▸ **Information supplied**:

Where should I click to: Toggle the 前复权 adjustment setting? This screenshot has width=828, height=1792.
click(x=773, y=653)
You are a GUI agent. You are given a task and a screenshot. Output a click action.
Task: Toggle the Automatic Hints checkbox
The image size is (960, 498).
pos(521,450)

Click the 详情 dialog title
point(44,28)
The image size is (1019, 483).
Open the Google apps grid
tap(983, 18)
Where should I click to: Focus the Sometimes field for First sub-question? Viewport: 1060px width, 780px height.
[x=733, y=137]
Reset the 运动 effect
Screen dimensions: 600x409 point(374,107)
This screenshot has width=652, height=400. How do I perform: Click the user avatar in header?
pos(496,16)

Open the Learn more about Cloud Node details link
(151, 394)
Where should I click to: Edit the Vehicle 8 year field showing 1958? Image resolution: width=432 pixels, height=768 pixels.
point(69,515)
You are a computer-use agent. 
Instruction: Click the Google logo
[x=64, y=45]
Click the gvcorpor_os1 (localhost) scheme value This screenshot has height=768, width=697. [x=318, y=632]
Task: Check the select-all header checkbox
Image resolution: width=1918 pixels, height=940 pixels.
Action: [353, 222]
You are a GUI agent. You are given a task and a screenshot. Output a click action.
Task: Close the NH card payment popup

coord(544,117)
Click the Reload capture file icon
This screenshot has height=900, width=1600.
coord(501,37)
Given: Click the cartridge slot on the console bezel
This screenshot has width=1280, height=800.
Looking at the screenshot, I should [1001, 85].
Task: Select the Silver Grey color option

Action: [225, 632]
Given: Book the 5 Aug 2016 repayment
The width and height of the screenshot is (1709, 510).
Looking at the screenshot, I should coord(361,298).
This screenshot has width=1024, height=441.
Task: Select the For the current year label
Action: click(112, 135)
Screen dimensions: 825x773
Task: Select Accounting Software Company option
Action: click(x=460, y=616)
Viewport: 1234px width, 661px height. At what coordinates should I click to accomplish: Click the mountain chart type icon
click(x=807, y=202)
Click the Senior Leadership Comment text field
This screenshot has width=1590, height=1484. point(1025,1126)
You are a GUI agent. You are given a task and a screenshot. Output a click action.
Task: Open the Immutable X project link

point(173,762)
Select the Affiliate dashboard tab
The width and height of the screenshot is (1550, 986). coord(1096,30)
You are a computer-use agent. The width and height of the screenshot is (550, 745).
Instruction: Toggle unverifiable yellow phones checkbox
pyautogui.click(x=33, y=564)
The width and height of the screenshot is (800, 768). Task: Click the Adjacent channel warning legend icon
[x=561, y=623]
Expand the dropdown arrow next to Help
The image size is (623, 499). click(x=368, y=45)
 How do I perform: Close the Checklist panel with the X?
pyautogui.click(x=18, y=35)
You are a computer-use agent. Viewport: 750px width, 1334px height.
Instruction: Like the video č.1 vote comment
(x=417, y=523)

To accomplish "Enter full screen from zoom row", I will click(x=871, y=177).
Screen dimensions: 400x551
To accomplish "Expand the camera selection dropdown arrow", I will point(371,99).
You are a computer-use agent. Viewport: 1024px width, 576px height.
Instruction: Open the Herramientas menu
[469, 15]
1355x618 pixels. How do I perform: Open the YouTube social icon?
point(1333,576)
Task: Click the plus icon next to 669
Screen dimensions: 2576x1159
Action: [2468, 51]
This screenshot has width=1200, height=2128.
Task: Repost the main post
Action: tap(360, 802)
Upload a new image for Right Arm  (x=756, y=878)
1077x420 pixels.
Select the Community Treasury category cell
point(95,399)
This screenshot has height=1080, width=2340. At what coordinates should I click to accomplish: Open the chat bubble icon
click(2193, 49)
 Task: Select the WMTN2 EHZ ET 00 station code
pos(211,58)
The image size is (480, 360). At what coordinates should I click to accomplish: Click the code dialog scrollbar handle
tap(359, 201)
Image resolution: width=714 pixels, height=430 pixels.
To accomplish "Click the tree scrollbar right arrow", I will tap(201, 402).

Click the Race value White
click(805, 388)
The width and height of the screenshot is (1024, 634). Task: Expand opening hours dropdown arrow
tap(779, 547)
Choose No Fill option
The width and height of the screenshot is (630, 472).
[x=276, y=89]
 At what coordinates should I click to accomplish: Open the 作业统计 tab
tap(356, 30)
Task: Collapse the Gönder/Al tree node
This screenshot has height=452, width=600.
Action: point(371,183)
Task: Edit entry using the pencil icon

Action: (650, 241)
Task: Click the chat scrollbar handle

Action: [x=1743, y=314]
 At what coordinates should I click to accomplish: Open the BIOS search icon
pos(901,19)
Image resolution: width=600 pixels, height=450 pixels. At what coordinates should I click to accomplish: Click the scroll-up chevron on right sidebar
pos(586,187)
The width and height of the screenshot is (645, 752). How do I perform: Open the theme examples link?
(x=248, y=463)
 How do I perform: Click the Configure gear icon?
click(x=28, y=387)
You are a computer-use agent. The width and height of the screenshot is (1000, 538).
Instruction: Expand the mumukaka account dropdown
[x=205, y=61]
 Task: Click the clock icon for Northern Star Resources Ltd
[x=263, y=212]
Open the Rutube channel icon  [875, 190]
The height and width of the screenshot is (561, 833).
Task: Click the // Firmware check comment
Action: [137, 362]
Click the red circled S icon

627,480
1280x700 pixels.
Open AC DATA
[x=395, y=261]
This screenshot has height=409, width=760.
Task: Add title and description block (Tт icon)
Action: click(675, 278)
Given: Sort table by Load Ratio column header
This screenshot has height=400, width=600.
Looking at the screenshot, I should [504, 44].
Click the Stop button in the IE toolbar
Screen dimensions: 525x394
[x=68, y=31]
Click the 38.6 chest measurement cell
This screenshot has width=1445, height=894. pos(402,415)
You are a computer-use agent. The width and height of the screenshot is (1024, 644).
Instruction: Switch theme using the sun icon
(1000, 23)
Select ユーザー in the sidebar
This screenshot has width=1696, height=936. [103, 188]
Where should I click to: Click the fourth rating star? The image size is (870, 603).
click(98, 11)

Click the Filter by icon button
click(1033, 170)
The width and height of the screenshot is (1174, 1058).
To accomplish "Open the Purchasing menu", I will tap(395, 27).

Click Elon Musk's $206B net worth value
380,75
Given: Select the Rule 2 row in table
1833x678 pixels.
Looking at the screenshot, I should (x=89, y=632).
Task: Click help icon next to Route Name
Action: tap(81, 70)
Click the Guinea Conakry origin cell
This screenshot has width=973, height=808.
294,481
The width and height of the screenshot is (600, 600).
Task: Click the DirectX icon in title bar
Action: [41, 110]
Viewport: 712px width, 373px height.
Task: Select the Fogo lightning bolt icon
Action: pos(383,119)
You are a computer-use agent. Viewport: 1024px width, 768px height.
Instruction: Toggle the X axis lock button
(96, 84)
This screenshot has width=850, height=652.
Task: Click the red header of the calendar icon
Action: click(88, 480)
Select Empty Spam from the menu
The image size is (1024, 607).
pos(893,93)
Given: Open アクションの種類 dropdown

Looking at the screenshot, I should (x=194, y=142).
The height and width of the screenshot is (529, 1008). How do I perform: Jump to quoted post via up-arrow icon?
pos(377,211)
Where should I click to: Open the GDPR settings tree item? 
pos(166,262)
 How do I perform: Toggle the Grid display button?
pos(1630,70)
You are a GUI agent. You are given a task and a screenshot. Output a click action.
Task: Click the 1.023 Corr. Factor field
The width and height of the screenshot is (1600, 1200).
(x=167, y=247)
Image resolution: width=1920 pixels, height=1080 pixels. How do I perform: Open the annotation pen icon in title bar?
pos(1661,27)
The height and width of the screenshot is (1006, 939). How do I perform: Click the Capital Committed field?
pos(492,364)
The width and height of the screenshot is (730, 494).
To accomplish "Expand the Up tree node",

▸ **To do**: From the first entry above to the last, repeat everything exactly.

▸ **Answer below**:
Where should I click to: Toggle the 前复权 adjustment setting? This screenshot has width=828, height=1792.
click(x=773, y=653)
You are a GUI agent. You are given a task and a screenshot. Output a click action.
Task: Toggle the Automatic Hints checkbox
The image size is (960, 498).
pos(521,450)

Click the 详情 dialog title
point(44,28)
The image size is (1019, 483).
Open the Google apps grid
tap(983, 18)
Where should I click to: Focus the Sometimes field for First sub-question? Viewport: 1060px width, 780px height.
[x=733, y=137]
Reset the 运动 effect
Screen dimensions: 600x409 point(374,107)
This screenshot has width=652, height=400. How do I perform: Click the user avatar in header?
pos(496,16)

Open the Learn more about Cloud Node details link
(151, 394)
Where should I click to: Edit the Vehicle 8 year field showing 1958? Image resolution: width=432 pixels, height=768 pixels.
point(69,515)
You are a computer-use agent. 
Instruction: Click the Google logo
[x=64, y=45]
Click the gvcorpor_os1 (localhost) scheme value This screenshot has height=768, width=697. [x=318, y=632]
Task: Check the select-all header checkbox
Image resolution: width=1918 pixels, height=940 pixels.
Action: [353, 222]
You are a GUI agent. You are given a task and a screenshot. Output a click action.
Task: Close the NH card payment popup

coord(544,117)
Click the Reload capture file icon
This screenshot has height=900, width=1600.
coord(501,37)
Given: Click the cartridge slot on the console bezel
This screenshot has width=1280, height=800.
Looking at the screenshot, I should [1001, 85].
Task: Select the Silver Grey color option

Action: [225, 632]
Given: Book the 5 Aug 2016 repayment
The width and height of the screenshot is (1709, 510).
Looking at the screenshot, I should coord(361,298).
This screenshot has width=1024, height=441.
Task: Select the For the current year label
Action: click(112, 135)
Screen dimensions: 825x773
Task: Select Accounting Software Company option
Action: click(x=460, y=616)
Viewport: 1234px width, 661px height. At what coordinates should I click to accomplish: Click the mountain chart type icon
click(x=807, y=202)
Click the Senior Leadership Comment text field
This screenshot has width=1590, height=1484. point(1025,1126)
You are a GUI agent. You are given a task and a screenshot. Output a click action.
Task: Open the Immutable X project link

point(173,762)
Select the Affiliate dashboard tab
The width and height of the screenshot is (1550, 986). coord(1096,30)
You are a computer-use agent. The width and height of the screenshot is (550, 745).
Instruction: Toggle unverifiable yellow phones checkbox
pyautogui.click(x=33, y=564)
The width and height of the screenshot is (800, 768). Task: Click the Adjacent channel warning legend icon
[x=561, y=623]
Expand the dropdown arrow next to Help
The image size is (623, 499). click(x=368, y=45)
 How do I perform: Close the Checklist panel with the X?
pyautogui.click(x=18, y=35)
You are a computer-use agent. Viewport: 750px width, 1334px height.
Instruction: Like the video č.1 vote comment
(x=417, y=523)

To accomplish "Enter full screen from zoom row", I will click(x=871, y=177).
Screen dimensions: 400x551
To accomplish "Expand the camera selection dropdown arrow", I will point(371,99).
You are a computer-use agent. Viewport: 1024px width, 576px height.
Instruction: Open the Herramientas menu
[469, 15]
1355x618 pixels. How do I perform: Open the YouTube social icon?
point(1333,576)
Task: Click the plus icon next to 669
Screen dimensions: 2576x1159
Action: [2468, 51]
This screenshot has width=1200, height=2128.
Task: Repost the main post
Action: tap(360, 802)
Upload a new image for Right Arm  (x=756, y=878)
1077x420 pixels.
Select the Community Treasury category cell
point(95,399)
This screenshot has height=1080, width=2340. At what coordinates should I click to accomplish: Open the chat bubble icon
click(2193, 49)
 Task: Select the WMTN2 EHZ ET 00 station code
pos(211,58)
The image size is (480, 360). At what coordinates should I click to accomplish: Click the code dialog scrollbar handle
tap(359, 201)
Image resolution: width=714 pixels, height=430 pixels.
To accomplish "Click the tree scrollbar right arrow", I will tap(201, 402).

Click the Race value White
click(805, 388)
The width and height of the screenshot is (1024, 634). Task: Expand opening hours dropdown arrow
tap(779, 547)
Choose No Fill option
The width and height of the screenshot is (630, 472).
[x=276, y=89]
 At what coordinates should I click to accomplish: Open the 作业统计 tab
tap(356, 30)
Task: Collapse the Gönder/Al tree node
This screenshot has height=452, width=600.
Action: point(371,183)
Task: Edit entry using the pencil icon

Action: (650, 241)
Task: Click the chat scrollbar handle

Action: [x=1743, y=314]
 At what coordinates should I click to accomplish: Open the BIOS search icon
pos(901,19)
Image resolution: width=600 pixels, height=450 pixels. At what coordinates should I click to accomplish: Click the scroll-up chevron on right sidebar
pos(586,187)
The width and height of the screenshot is (645, 752). How do I perform: Open the theme examples link?
(x=248, y=463)
 How do I perform: Click the Configure gear icon?
click(x=28, y=387)
You are a computer-use agent. The width and height of the screenshot is (1000, 538).
Instruction: Expand the mumukaka account dropdown
[x=205, y=61]
 Task: Click the clock icon for Northern Star Resources Ltd
[x=263, y=212]
Open the Rutube channel icon  [875, 190]
The height and width of the screenshot is (561, 833).
Task: Click the // Firmware check comment
Action: [137, 362]
Click the red circled S icon

627,480
1280x700 pixels.
Open AC DATA
[x=395, y=261]
This screenshot has height=409, width=760.
Task: Add title and description block (Tт icon)
Action: click(675, 278)
Given: Sort table by Load Ratio column header
This screenshot has height=400, width=600.
Looking at the screenshot, I should [504, 44].
Click the Stop button in the IE toolbar
Screen dimensions: 525x394
[x=68, y=31]
Click the 38.6 chest measurement cell
This screenshot has width=1445, height=894. pos(402,415)
You are a computer-use agent. The width and height of the screenshot is (1024, 644).
Instruction: Switch theme using the sun icon
(1000, 23)
Select ユーザー in the sidebar
This screenshot has width=1696, height=936. [103, 188]
Where should I click to: Click the fourth rating star? The image size is (870, 603).
click(98, 11)

Click the Filter by icon button
click(1033, 170)
The width and height of the screenshot is (1174, 1058).
To accomplish "Open the Purchasing menu", I will tap(395, 27).

Click Elon Musk's $206B net worth value
380,75
Given: Select the Rule 2 row in table
1833x678 pixels.
Looking at the screenshot, I should (x=89, y=632).
Task: Click help icon next to Route Name
Action: tap(81, 70)
Click the Guinea Conakry origin cell
This screenshot has width=973, height=808.
294,481
The width and height of the screenshot is (600, 600).
Task: Click the DirectX icon in title bar
Action: [41, 110]
Viewport: 712px width, 373px height.
Task: Select the Fogo lightning bolt icon
Action: pos(383,119)
You are a computer-use agent. Viewport: 1024px width, 768px height.
Instruction: Toggle the X axis lock button
(96, 84)
This screenshot has width=850, height=652.
Task: Click the red header of the calendar icon
Action: click(88, 480)
Select Empty Spam from the menu
The image size is (1024, 607).
pos(893,93)
Given: Open アクションの種類 dropdown

Looking at the screenshot, I should (x=194, y=142).
The height and width of the screenshot is (529, 1008). How do I perform: Jump to quoted post via up-arrow icon?
pos(377,211)
Where should I click to: Open the GDPR settings tree item? 
pos(166,262)
 How do I perform: Toggle the Grid display button?
pos(1630,70)
You are a GUI agent. You are given a task and a screenshot. Output a click action.
Task: Click the 1.023 Corr. Factor field
The width and height of the screenshot is (1600, 1200).
(x=167, y=247)
Image resolution: width=1920 pixels, height=1080 pixels. How do I perform: Open the annotation pen icon in title bar?
pos(1661,27)
The height and width of the screenshot is (1006, 939). How do I perform: Click the Capital Committed field?
pos(492,364)
The width and height of the screenshot is (730, 494).
To accomplish "Expand the Up tree node",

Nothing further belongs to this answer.